### [Text section]
■ ■ ■ ■ ■ ■ ■

# Seiko Skz211k



## ESL (Jan 27, 2004)

Spotted this whilst trawling. I really like it.

I know you are already watched-up to the eyeballs Roy







, but when you shift a few, can you see if this is available to you please and a price estimate if it is?










Model : SKZ211K

Type : Divers

Metal : Stainless Steel

Movement : Automatic

Seiko 5 Diver's 200 Automatic

Caliber: 7S36 ( 23 Jewels )

Hardlex crystal

Solid links steel bracelet with double push button locking clasp

Machine knurled bezel and crown.

Compass scale chaper ring.

Bracelet 22mm

Case width- bezel diameter 40mm

Case thickness: 14mm

What does anyone else think? Ever seen one in the wild?


----------



## jasonm (Nov 22, 2003)

I saw that too! Love it







Think there is a white faced version as well,









Get em in Roy!


----------



## JonW (Mar 23, 2005)

sweet.... want one....









I found it says: Latest Seiko diver's watch with Rotating Compass ring - (using the Hour hands to indicate the direction) - so how does that work?


----------



## Wardy (Jul 23, 2003)

Just found these too, that's one good looking watch................and I must resist........help!


----------



## pg tips (May 16, 2003)

JonW said:


> sweet.... want one....
> 
> 
> 
> ...


Basically point the hour hand at the sun. South is mid way between the hour hand and 12 so rotate the bezel to that position, so for eg at 10 am hold the watch with the 10 pointing to the sun rotate the bezel so the S is at 11 and therefore North is at 5.

This is only a rough guide.


----------



## Stan (Aug 7, 2003)

40mm? I could get away with that.










Though, it may end up in the wardrobe for a while.


----------



## ESL (Jan 27, 2004)

very rough PG, you also have to correct for BST and reset the bezel at least every hour, and also remember the whole shebang gets reversed if you are in the Southern hemisphere.


----------



## pg tips (May 16, 2003)

correct George. I've never seen the point of the bezel really it doesnt take much to work out where the mid point between the hour and 12 is so why have a rotating bezel.

I'd never use this method for anything but guesstimation.


----------



## ESL (Jan 27, 2004)

I think its just one of those funny quirks of marketing PG. People like gadgets, and that's a gadget.

Ironically (as you will know being ex-mil), if you have any idea about navigation you can generally figure out where north is without any aids at all. So using a wristwatch to do it, only really helps by telling what time it is so that you can estimate the position of north by guesstimation.


----------



## pg tips (May 16, 2003)

■ ■ ■ ■ ■ ■ ■

### [Set problem 1]
Answer these questions using the Seiko SKZ211K thread.
(a) Which caliber does the SKZ211K use, and how many jewels does it have?
(b) What does pg tips say to point at the sun?
(c) What other version of the watch does jasonm think exists?
### [Set problem 2]
From the Seiko SKZ211K thread, extract the passage starting with "Metal : Stainless" and going on through "bezel and crown.".
The listing after this thread was taken from a different source.

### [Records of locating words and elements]

■ ■ ■ ■ ■ ■ ■

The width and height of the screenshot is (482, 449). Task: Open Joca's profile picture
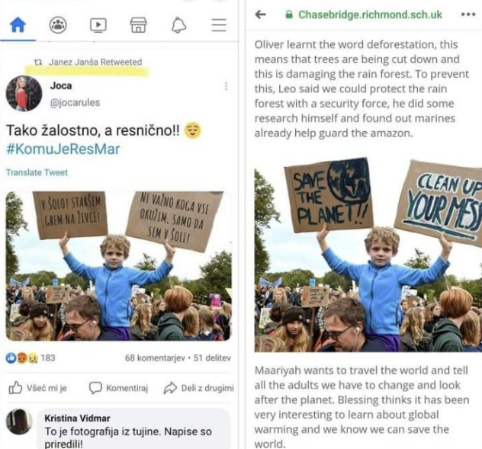click(x=24, y=93)
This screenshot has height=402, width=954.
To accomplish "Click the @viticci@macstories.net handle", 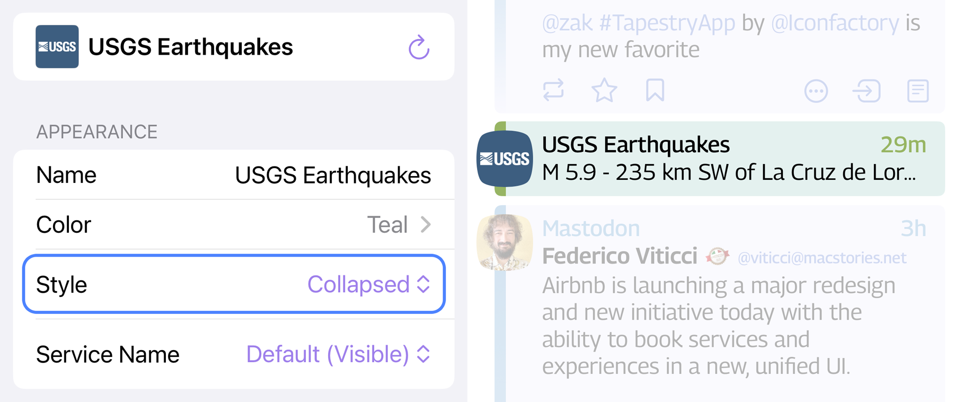I will tap(822, 258).
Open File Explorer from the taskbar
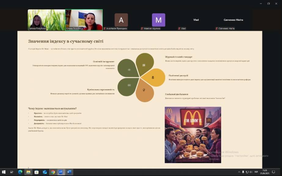This screenshot has width=282, height=176. pos(28,172)
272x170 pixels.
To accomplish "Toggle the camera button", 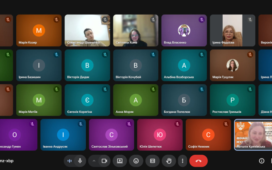I will (x=104, y=161).
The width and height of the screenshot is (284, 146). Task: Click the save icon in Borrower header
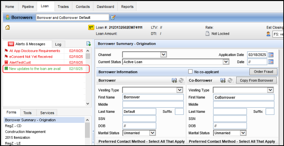pyautogui.click(x=174, y=80)
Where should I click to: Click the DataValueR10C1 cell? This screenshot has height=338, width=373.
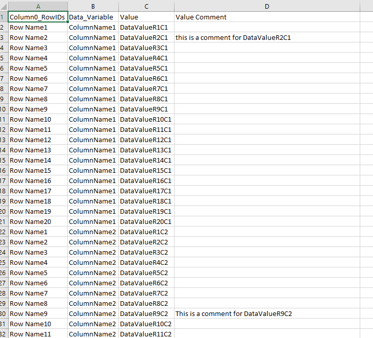pyautogui.click(x=146, y=119)
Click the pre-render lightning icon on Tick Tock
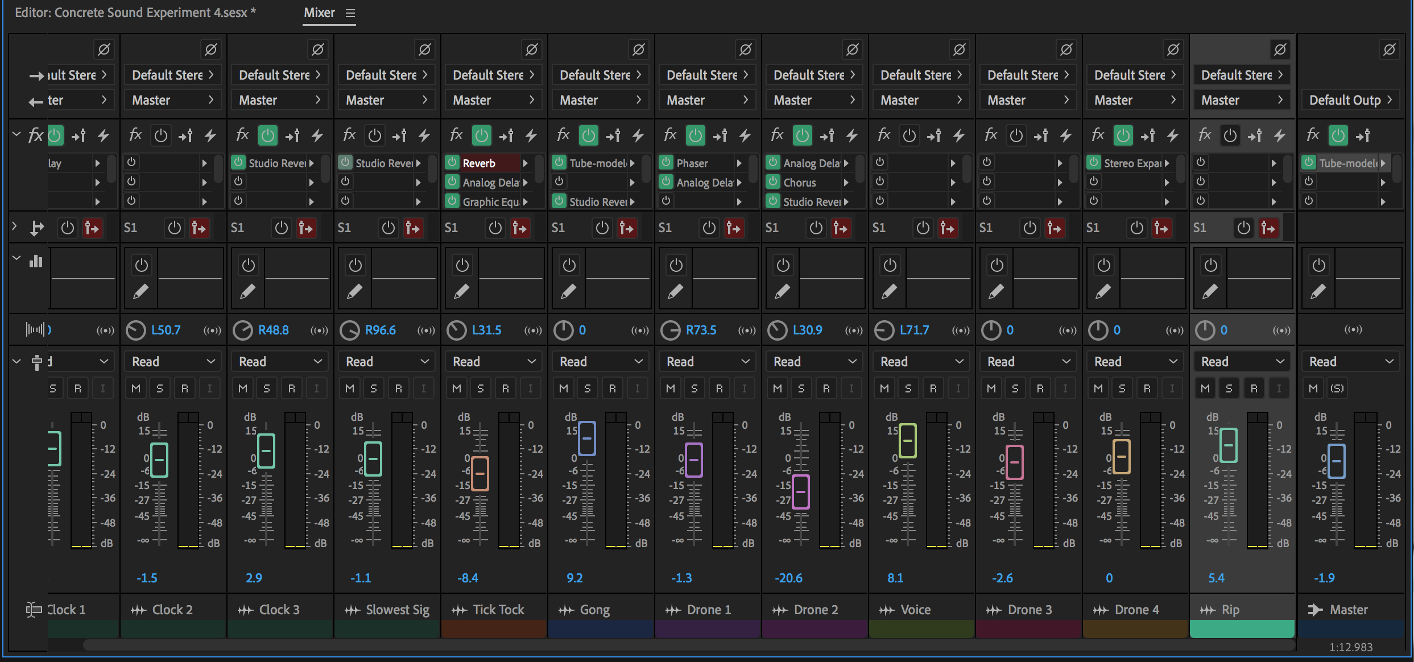The image size is (1414, 662). [x=531, y=135]
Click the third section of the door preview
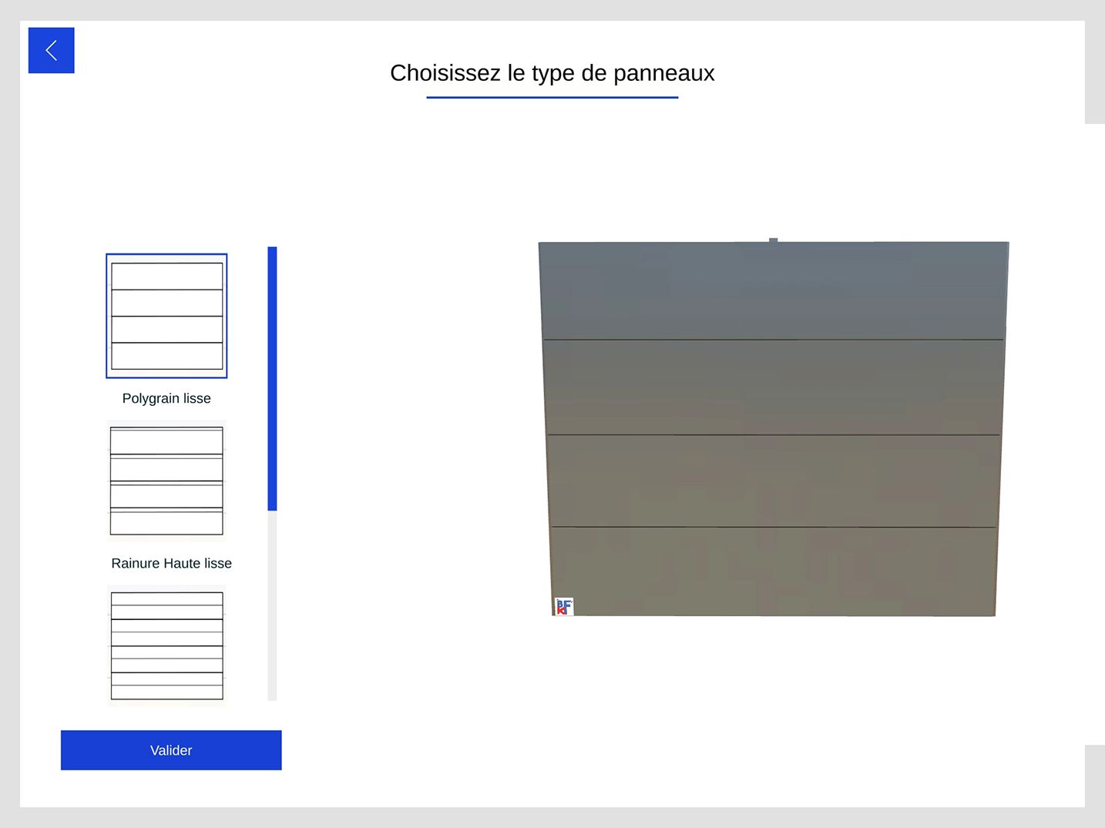1105x828 pixels. 773,481
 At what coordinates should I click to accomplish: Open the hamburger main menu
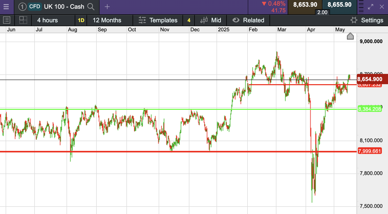pos(6,7)
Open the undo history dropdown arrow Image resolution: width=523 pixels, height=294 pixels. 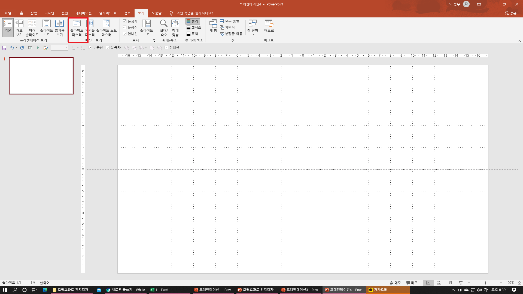click(x=16, y=48)
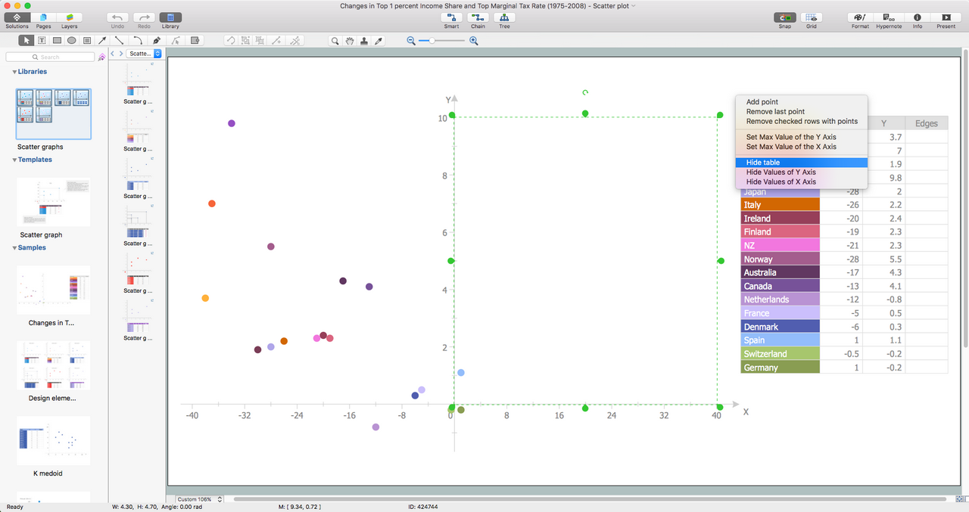Toggle Snap on or off
This screenshot has width=969, height=512.
pyautogui.click(x=784, y=17)
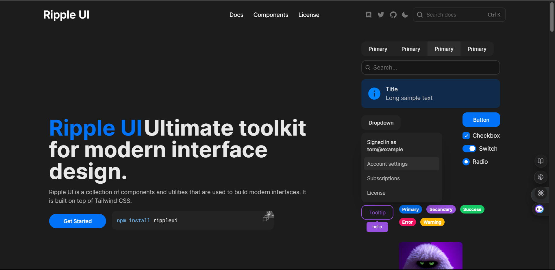Click the blue Button component
555x270 pixels.
[481, 120]
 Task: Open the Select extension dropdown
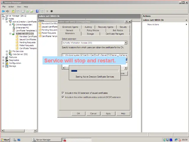click(126, 43)
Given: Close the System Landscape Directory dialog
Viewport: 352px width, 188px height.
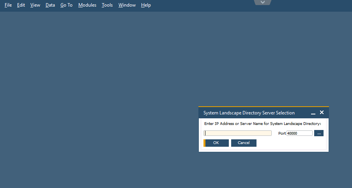Looking at the screenshot, I should (x=322, y=112).
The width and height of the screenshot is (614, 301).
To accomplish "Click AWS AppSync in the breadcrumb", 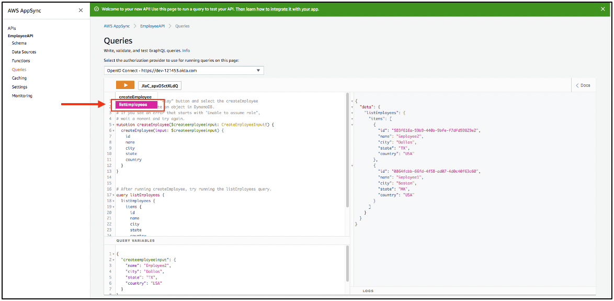I will click(x=117, y=26).
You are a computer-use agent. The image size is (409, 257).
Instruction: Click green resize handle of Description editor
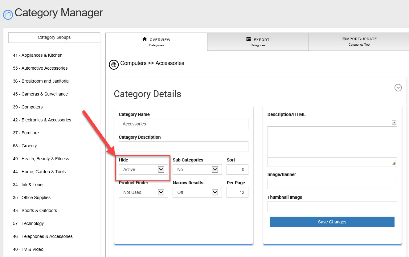click(x=394, y=163)
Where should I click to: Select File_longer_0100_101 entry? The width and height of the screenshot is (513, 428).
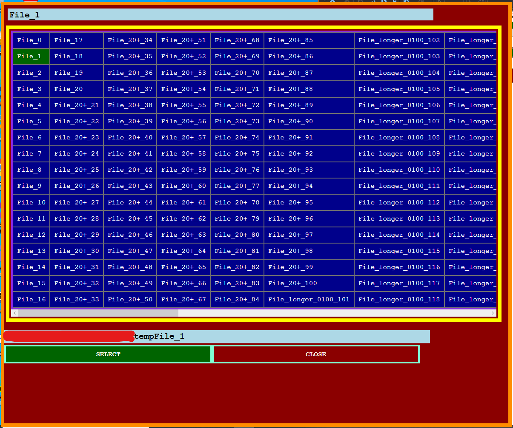point(309,299)
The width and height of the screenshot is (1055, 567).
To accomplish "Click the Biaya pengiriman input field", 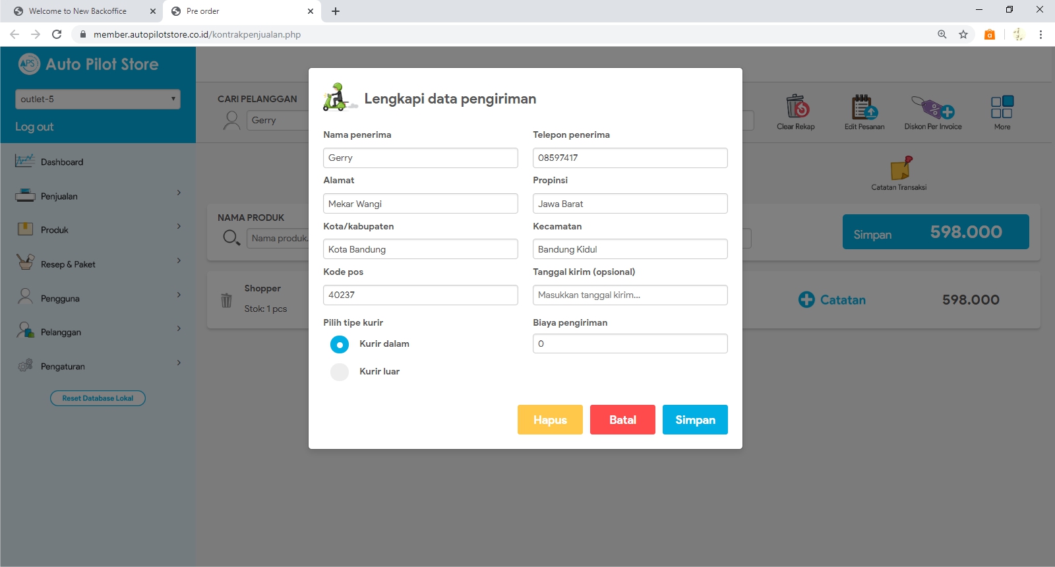I will click(630, 343).
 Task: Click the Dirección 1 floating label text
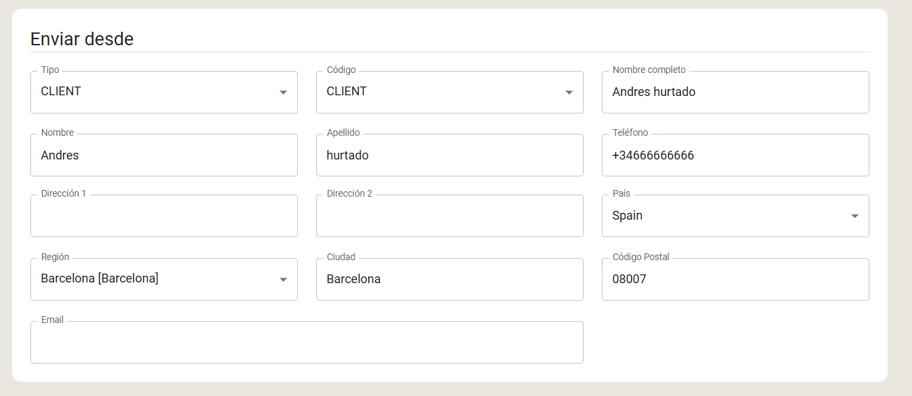point(64,194)
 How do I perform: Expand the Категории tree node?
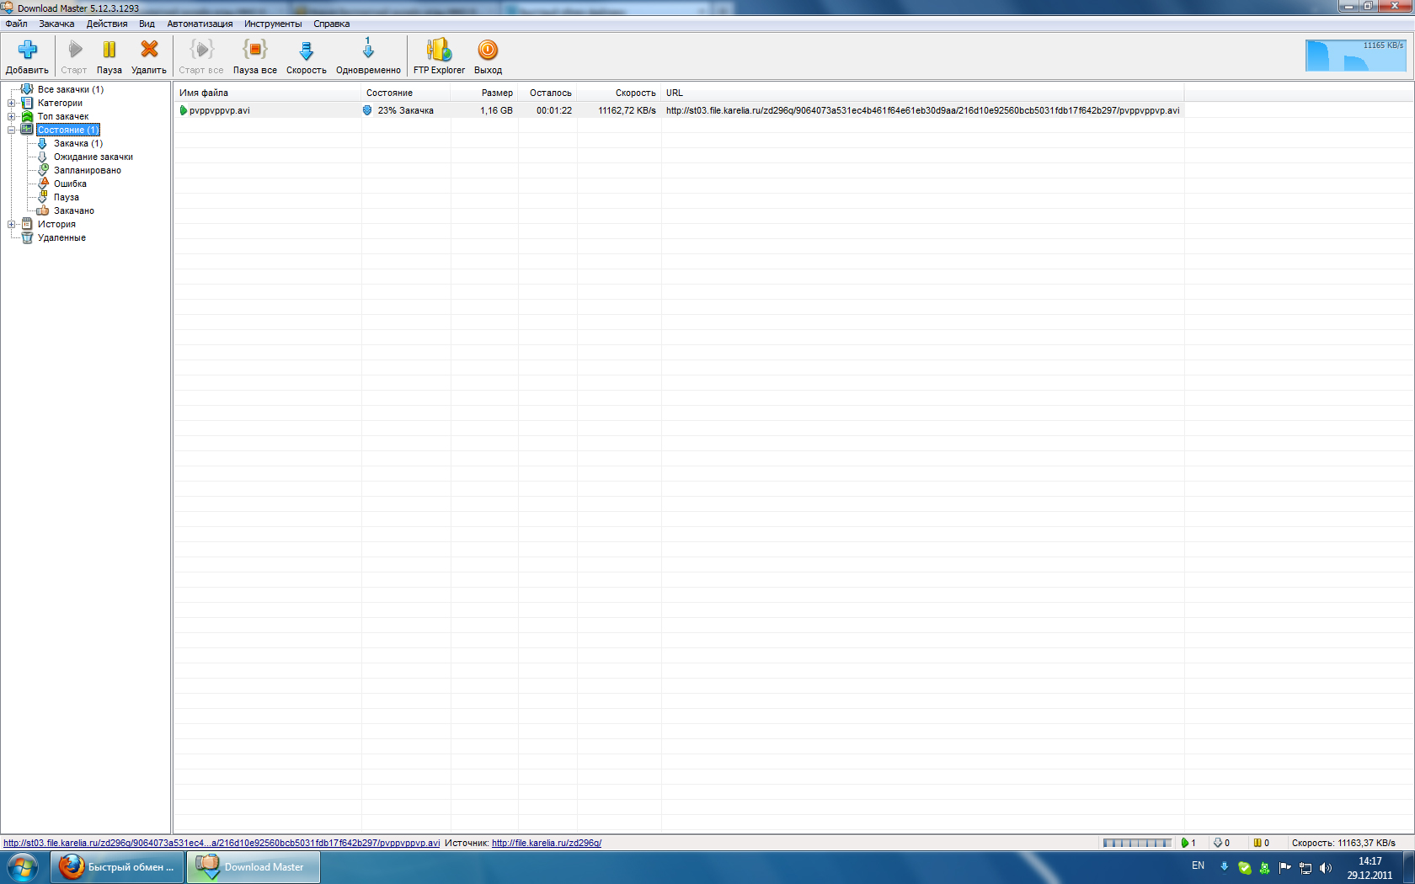point(12,104)
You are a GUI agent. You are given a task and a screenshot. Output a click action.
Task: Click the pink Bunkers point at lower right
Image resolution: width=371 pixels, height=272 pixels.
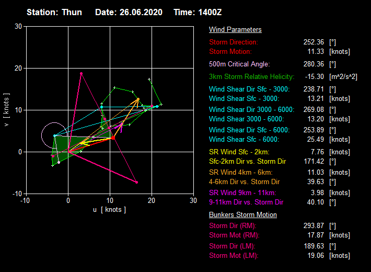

■ ■ ■ ■ ■ ■ ■

### [Correct result 1]
(a) Caliber 7S36, with 23 jewels.
(b) The hour hand.
(c) A white-faced version.

### [Correct result 2]
Metal : Stainless Steel

Movement : Automatic

Seiko 5 Diver's 200 Automatic

Caliber: 7S36 ( 23 Jewels )

Hardlex crystal

Solid links steel bracelet with double push button locking clasp

Machine knurled bezel and crown.